They have views across about 20 miles of hills, no utility bills, paddocks rich with blueberries and vegetables, a human tapestry of visitors from around the world and they happily buzz between five different jobs – all of them successful.
Nick Bray and Cynthia Lim are living the life that most of us want to have – or at least the life we think we want to have – after a bold move to the country in 2001.
Both had been working in the water industry, Cynthia as a sales rep across country Victoria, while Nick was enjoying a job in Melbourne at an environmental laboratory.
“We were living in Carlton and Cynthia would come home after each trip with all the stories of what she had seen, the people she had met, visiting their rural properties and veggie gardens and enjoying the pace of life in the country,” Nick says.
“After a while I said, ‘Why do you keep telling me all these stories?’ and she said ‘I think we should think about moving to the country.’
“I was very happy living in the city and didn’t want to move to the country, so I said that I had some requirements. We would start off looking for a weekender, but it had to be no more than an hour from Melbourne. We looked at a whole range of places and at first we didn’t like Seymour. We were used to Carlton café culture and a bit scared of committing to a place like this.”
They found a property high on a hill outside Seymour for a great price and decided to move. Seymour is a fairly easy commute to Melbourne, and the couple could move to their new home, enabling Cynthia to travel fewer hours, while Nick started the commute.
The property was cheap for a reason.
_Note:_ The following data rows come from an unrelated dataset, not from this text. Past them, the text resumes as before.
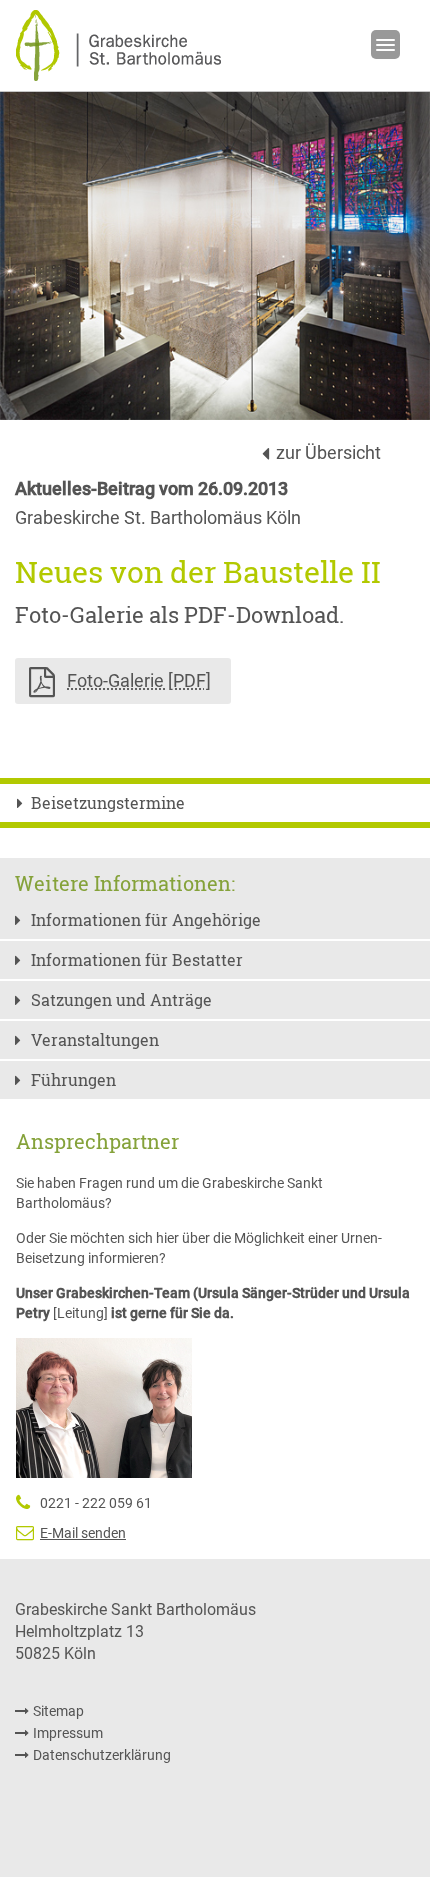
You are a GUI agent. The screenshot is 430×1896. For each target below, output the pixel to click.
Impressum (68, 1733)
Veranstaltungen (95, 1039)
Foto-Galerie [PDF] (139, 680)
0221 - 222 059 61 (96, 1503)
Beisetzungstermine (108, 802)
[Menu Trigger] (385, 44)
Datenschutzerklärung (102, 1755)
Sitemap (58, 1711)
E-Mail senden (83, 1533)
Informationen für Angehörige (146, 919)
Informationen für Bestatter (137, 959)
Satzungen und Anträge (121, 999)
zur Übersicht (328, 452)
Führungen (73, 1079)
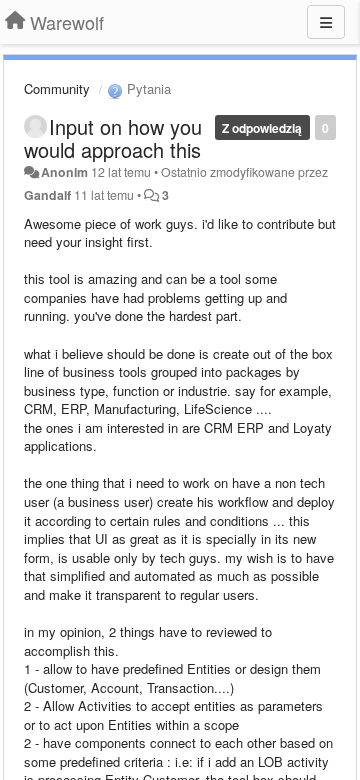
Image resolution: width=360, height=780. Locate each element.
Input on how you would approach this (113, 138)
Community (57, 88)
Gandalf (47, 195)
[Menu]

Close to the highway, on a very steep hill, it afforded magnificent views, but it was going to cost $45,000 to get electricity connected. Water was trucked in and the poorly designed new weatherboard home on the site had little insulation from the searing Summers and freezing Winters.
The barriers presented opportunities. Instead of committing to a life of bills, they put in an off-grid self-contained power system for half the cost of a mains electricity supply connection. They connected water tanks to the roof and harvested their own water and set about creating a thermally-efficient, gorgeous sustainable home made from straw bales that would be a treat to live in year-round.
The commute to Melbourne lasted two years for Nick, but as the couple settled into the property, they started to sense the potential.
“We were staring out the window, thinking, there is a lot of space out there, what about growing blueberries. We were not thinking about how steep the slope was or that the soil wasn’t quite right, we just thought let’s give it a go,” Cynthia says.
Halfway through planting their planned acreage of blueberries the drought hit, halting their plans for a larger-scale blueberry operation. But rather than be deterred, the couple took the chance to diversify and created an extensive vegetable garden.
Bluetongue Berries - John Flanagan Trio playing in the great hall
In addition to their home, the couple built a large airy hall with views across the hills, which was initially to be a venue to host friends. After hosting volunteers from the WWOOF movement – people who volunteer to work on organic farms around the world in return for food and accommodation – Cynthia and Nick recognised how much they enjoyed hosting people, and the dining hall morphed into the Cantina, a dining and events venue which now hosts customers and performers on a regular basis.
Blue Tongue Berries has now earned an extensive following from people committed to organic farming, off-grid living, as well as diners and berry lovers.
The 20-acre organic farm provides a wide range of produce for the couple and customers and has also led them to establish the food eXchange radio show connecting people to local produce and a farmers’ market in nearby Tallarook. The couple established the Seymour in Spring Festival to bring more people to Seymour and build a community sense of pride in 2018 and also run a marketing and consulting business called Out on a Lim.
With the NBN beaming a strong signal into their home from a nearby tower, Nick and Cynthia have no trouble running their richly productive ventures from their home HQ on the hill – and don’t have much need for the proximity to Melbourne any more.
“We visited a restaurant in Melbourne recently and had the degustation menu and one of the dishes was these tomatoes, which everybody was just going crazy about the flavour and we were a bit startled, because they are grown by a farmer friend of ours across the river and we get to eat them all the time,”
Nick says “I studied in Melbourne’s CBD, I lived and worked there, I know it well and I like it – but I just don’t need it as much. The experience of being in a city is less and less where I want to be.”